Woran liegt das bitte ? Ich habe die Grafikkarte mal ausgetauscht, was aber auch keinen wirklichen Erfolg gebracht hat. Der Prozessor läuft auf einem anderen System auch immer noch einwandfrei. Woran kann das ganze liegen ? Hab ich mein BIOS zerstört oder mir vorher nen Virus eingefangen ?

Wenn ihr noch was wisst, helft mit bitte


----------



## Thomas Lindner (16. Februar 2003)

Nur mal eine Vermutung.. leuchtet das Licht des Disklaufwerks auf *Dauer* ?

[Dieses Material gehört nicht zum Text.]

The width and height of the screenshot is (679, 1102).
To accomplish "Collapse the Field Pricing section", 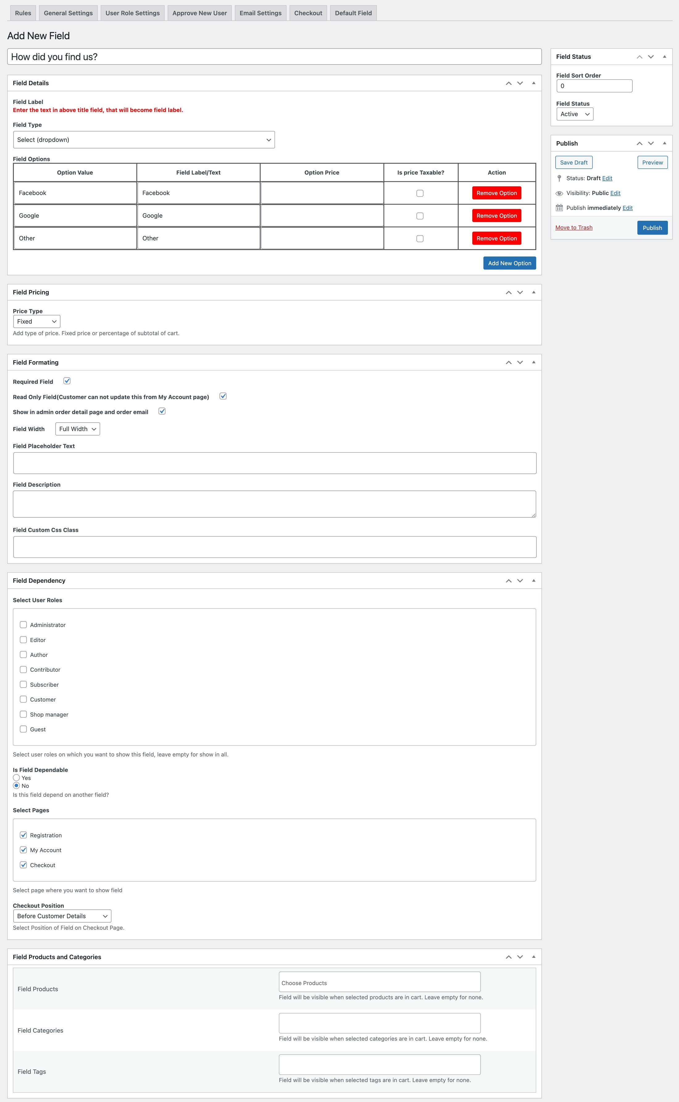I will point(534,292).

Stecker umdrehen -> freuen!


----------



## Kantera (17. Februar 2003)

nein es leuchtet gar nichts. da ich das floppy wieder raus gebaut habe. nur jetzt läuft überhaupt nichts. ich seh halt nichts aufm monitor.


----------



## dfd1 (18. Februar 2003)

Hast du überhaupt Spannung auf dem Board?? 
Wenn ja, schon mal versucht das Bios zu resetten?? Das musst du im Mainboard-Handbuch nachschlagen wie es geht...


----------



## Kantera (18. Februar 2003)

ja, spannung war drauf.

hab nen wakelkontakt am agp port.. lecker lecker.
thx an alle die mir helfen wollten.


----------